EXCERPTED PASSAGE:
* Begin *
The Trouble with Travel Writing
Posted: April 28, 2012 Filed under: Blogs and Bloggers, change, Hanoi, Reflections, travel | Tags: Hanoi, travel, travel writing, vietnam 1 Comment »
I don’t think that travel writers visiting where you live and airing an opinion is ever a particularly comfortable experience.
Now of course, it’s not a case of someone arriving followed by a wait while they return home and file copy. The writer, whether pro or wannabe, is likely to be sharing their views from the second they hit WIFI. In Vietnam there’s a lot of WIFI.
What it means is that without looking especially hard, you can come across reams and reams of live content generated about where you live. In the end very little of it impresses. Yes it can be mean-spirited to pick holes, but frequently it’s all too easy and that goes for the writers from the quality press just as as much as it does for ambitious young bloggers.
Travel bloggers dreaming of being able to fund an endless holiday, need to be read. In order to be read, even putting aside SEO-thinking, they have to be of use. So instead of actually writing about their travels they write tips for future backpackers. However with limited time in town and limited research resources they Google and cannibalise what they find.
* End *
REQUESTS:
- A) Transcribe the passage from the post on travel writing word for word, starting with "I don’t think" and going on through "ambitious young bloggers.".
- B) According to the post on travel writing, why do travel bloggers write tips for future backpackers instead of writing about their own travels?
- C) List every category the post on travel writing is filed under.
The records that follow the post come from a separate source.

RECORD EXCERPTS:
* Begin *
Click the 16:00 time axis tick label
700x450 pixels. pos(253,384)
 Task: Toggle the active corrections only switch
* End *
* Begin *
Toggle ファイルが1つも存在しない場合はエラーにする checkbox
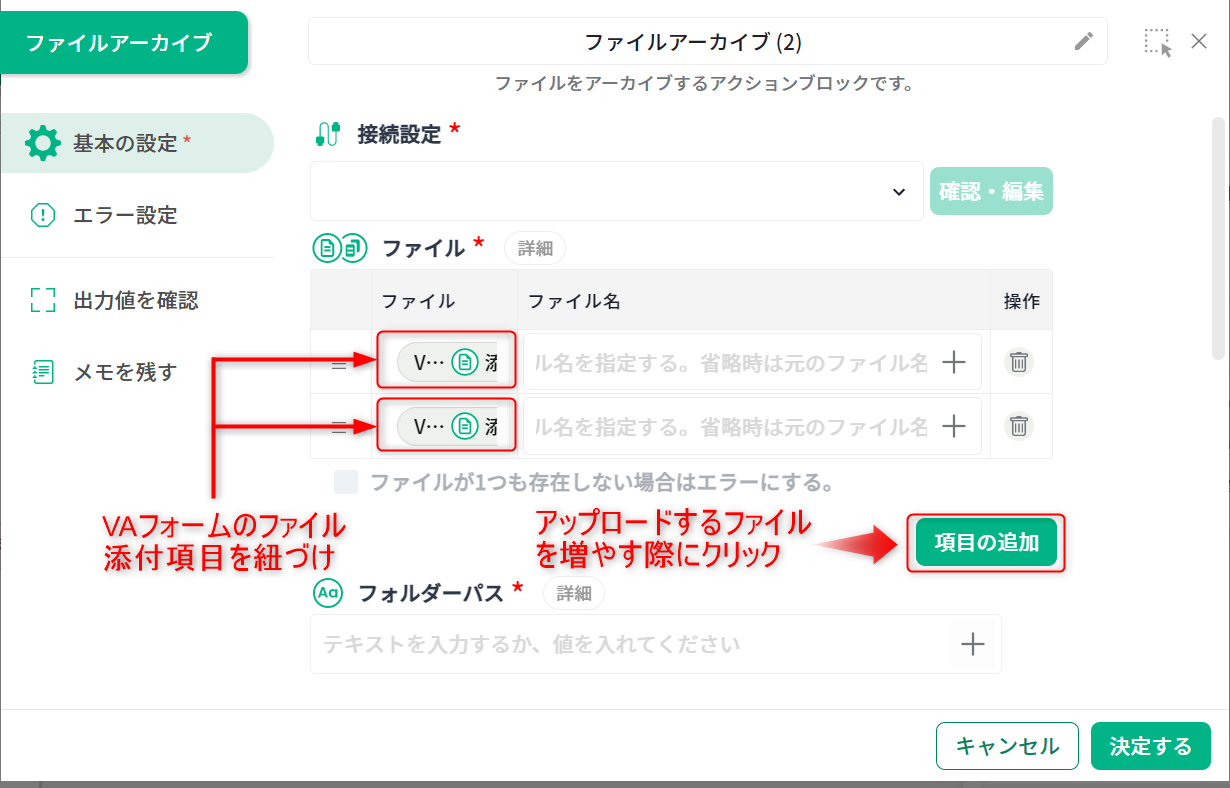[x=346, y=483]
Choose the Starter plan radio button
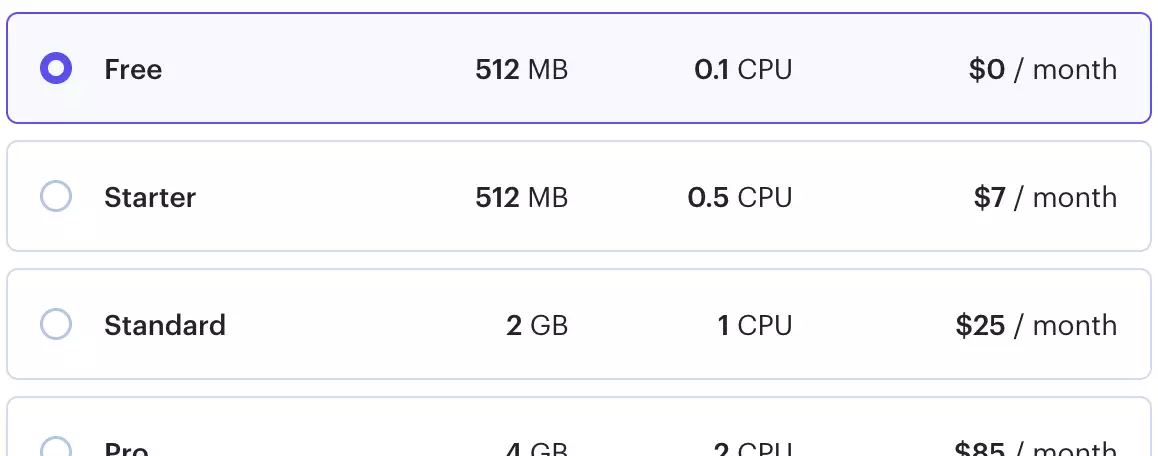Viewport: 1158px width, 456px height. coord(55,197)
* End *
RESPONSES PER TASK:
- A)
I don’t think that travel writers visiting where you live and airing an opinion is ever a particularly comfortable experience.
Now of course, it’s not a case of someone arriving followed by a wait while they return home and file copy. The writer, whether pro or wannabe, is likely to be sharing their views from the second they hit WIFI. In Vietnam there’s a lot of WIFI.
What it means is that without looking especially hard, you can come across reams and reams of live content generated about where you live. In the end very little of it impresses. Yes it can be mean-spirited to pick holes, but frequently it’s all too easy and that goes for the writers from the quality press just as as much as it does for ambitious young bloggers.

- B) Bloggers hoping to fund an endless holiday need to be read, and to be read they have to be of use. That leads them to write tips for future backpackers instead of accounts of their own travels.

- C) Blogs and Bloggers, change, Hanoi, Reflections, travel